Relative to the parameter’s full set of draws or specified uncertainty interval, these requests may take the form of:

  • Mean

  • Median

  • Minumum or maximum

  • Some percentile (0.025, 0.1, 0.9, 0.975, etc.)

  • Some specified point value (either within or outside of existing distribution)

Potential use cases

A single draw that uses the average value for all modeled parameters could be used throughout verification and validation, reducing computational resource requirements.

A single draw that uses the average value for all modeled parameters could be used to report an estimate of the average simulation results rather than the average of several randomly sampled draws when computational resources are extremely limited.

Allows for sensitivity analysis around parameter influence (e.g. tornado diagrams), which can serve as additional simulation findings and sights of our models. This may allow us to make predictions about how simulation results may differ in similar locations to the modeled location that vary with respect to certain key influential parameters.

Challenges to consider

Some parameter values may not be independent from other parameter values. Examples include:

  • Categorical risk exposures must always sum to 1 across categories

  • Population attributable fractions are a function of relative risk and risk exposure values

  • The all-cause mortality rate is a function of cause-specific mortality rates

  • Varying parameter values for younger age groups may have implications for older age groups that could cause lack of validation with respect to these parameters in the older age groups.
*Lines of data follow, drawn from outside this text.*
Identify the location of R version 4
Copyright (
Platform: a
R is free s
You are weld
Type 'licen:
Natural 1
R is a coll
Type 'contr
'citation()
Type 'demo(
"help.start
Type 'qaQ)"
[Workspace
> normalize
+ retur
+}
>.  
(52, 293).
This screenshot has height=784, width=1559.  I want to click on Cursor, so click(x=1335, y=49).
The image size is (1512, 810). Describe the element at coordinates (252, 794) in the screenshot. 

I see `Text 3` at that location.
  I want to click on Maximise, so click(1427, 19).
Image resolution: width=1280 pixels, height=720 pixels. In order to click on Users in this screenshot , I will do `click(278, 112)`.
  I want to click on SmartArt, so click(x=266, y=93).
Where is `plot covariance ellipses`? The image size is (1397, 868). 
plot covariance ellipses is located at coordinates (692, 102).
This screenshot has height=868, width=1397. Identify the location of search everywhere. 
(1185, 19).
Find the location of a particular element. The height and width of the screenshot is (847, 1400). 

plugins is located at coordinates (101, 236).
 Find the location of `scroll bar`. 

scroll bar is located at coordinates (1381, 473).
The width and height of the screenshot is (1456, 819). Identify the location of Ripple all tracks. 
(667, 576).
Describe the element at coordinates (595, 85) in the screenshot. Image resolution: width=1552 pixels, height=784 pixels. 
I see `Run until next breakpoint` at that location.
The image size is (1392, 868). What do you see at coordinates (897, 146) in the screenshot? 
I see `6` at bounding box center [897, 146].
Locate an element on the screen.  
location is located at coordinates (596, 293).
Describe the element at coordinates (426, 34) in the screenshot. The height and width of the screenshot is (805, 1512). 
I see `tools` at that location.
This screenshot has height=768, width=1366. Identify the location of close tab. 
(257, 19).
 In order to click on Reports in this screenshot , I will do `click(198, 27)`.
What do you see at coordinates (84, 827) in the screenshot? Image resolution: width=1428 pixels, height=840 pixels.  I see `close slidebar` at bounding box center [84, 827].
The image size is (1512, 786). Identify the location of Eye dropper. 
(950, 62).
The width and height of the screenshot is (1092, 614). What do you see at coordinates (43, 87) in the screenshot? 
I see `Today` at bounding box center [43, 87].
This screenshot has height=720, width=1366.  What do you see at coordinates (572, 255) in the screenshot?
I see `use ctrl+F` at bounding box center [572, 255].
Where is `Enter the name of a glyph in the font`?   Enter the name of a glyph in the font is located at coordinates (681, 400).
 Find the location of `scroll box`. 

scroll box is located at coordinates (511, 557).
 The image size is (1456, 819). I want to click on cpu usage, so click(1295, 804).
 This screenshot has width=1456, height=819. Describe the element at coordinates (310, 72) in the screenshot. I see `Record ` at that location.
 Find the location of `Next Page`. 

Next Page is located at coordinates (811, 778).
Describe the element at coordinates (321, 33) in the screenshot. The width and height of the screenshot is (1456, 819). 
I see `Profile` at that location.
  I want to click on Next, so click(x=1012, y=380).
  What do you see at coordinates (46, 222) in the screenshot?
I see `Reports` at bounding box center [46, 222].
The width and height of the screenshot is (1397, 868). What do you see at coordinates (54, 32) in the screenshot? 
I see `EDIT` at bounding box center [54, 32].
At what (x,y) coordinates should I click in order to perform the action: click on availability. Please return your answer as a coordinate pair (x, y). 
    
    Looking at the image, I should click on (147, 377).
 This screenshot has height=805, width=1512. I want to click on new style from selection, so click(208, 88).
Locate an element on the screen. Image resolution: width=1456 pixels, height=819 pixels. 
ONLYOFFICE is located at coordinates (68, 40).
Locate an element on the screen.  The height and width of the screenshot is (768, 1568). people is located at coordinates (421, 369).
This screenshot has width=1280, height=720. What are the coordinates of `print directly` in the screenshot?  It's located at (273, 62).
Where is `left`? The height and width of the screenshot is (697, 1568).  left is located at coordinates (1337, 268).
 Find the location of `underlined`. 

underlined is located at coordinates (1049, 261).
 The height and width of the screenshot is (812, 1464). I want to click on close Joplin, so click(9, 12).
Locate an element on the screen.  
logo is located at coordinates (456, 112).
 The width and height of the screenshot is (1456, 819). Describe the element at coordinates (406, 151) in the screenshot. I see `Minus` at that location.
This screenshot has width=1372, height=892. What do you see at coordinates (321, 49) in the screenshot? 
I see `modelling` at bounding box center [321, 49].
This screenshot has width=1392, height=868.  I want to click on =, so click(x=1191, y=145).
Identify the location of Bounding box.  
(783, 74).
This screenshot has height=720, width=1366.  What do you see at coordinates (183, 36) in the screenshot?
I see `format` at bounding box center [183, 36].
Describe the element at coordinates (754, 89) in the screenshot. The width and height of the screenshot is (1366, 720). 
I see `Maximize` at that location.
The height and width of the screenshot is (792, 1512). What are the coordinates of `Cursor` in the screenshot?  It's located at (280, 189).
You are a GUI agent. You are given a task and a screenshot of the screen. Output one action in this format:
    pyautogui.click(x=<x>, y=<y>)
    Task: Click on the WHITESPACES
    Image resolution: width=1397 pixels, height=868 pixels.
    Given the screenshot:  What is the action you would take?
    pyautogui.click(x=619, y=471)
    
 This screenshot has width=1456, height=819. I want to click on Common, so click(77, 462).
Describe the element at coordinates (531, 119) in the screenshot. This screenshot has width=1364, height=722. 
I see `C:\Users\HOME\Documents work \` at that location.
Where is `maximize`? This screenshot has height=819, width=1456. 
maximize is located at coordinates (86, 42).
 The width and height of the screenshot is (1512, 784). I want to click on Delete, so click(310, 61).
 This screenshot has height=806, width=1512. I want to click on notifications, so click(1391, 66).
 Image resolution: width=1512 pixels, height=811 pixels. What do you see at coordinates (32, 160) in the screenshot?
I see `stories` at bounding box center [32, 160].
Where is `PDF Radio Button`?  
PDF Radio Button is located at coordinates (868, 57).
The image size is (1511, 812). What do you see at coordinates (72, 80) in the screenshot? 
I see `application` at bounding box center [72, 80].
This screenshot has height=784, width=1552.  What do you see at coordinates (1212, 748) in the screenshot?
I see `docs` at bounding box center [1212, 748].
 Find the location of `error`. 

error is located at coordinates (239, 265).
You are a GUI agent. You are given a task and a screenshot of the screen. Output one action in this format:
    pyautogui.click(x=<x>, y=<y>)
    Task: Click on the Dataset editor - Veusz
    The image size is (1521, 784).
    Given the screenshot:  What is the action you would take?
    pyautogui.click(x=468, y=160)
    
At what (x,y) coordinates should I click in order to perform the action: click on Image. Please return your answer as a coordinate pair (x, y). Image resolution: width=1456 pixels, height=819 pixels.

  • Varying incidence and/or remission rates may make them no longer compatible with prevalence (and other possibilities for similar discontinuities)

There are not guarantees that the simulation results using the average value for all parameters approximates the average simulation result across many randomly sampled draws.

Selecting the “average” value for a parameter may be challenging in the case of skewed parameter distributions such as relative risks where the mean and median values differ.

For sensitivity analysis and tornado diagrams

Our simulations contain a high number of parameters, so running multiple values for each parameter may be onerous and require significant computational resources.

Identifying reasonable upper and lower bounds for each parameter may be difficult. For instance,

  • Selecting upper and lower 95% uncertainty intervals will favor parameters with greater parameter uncertainty as more influential parameters. These values may be appropriate if the aim is to assess how input parameter uncertainty influences output uncertainty. However, if the goal is to assess parameter influence across a range of plausible values (across locations or subpopulations, for example), the upper and lower uncertainty bounds specific to a given population may not be the most appropriate parameter values to select.

  • Varying parameter values by some constant scalar value could test parameter values in implausible ranges.

  • Custom-defined parameter values could be onerous and may be less directly comparable across parameters.

Protocol

  1. For all simulated parameters, researchers will define the “default” value within the defined uncertainty interval in the respective cause, risk, or intervention model document. This value should be equal to the median or mean value as appropriate. These default values should include clear instructions for how to calculate the default value of parameter values that are not independent, including:

  • Categorical risk exposures, suggestion: \(exposure_{TMREL} = 1 - \sum_{i}^{n-1} exposure_{cat_i}\)

  • Population attributable fraction, suggestion: calculated according to specified risk exposure and relative risk values, with instructions for how to perform calculation (\(\frac{\bar{RR} - 1}{\bar{RR}}\))

  1. Unless otherwise specified or requested, engineers will run simulations using a single draw that selects this specified default value for all simulated parameters.

  2. Researchers will specify deviations from default parameters in the model versions table in a given concept model document.

Todo

Researchers and engineers to align a desired format for these requests.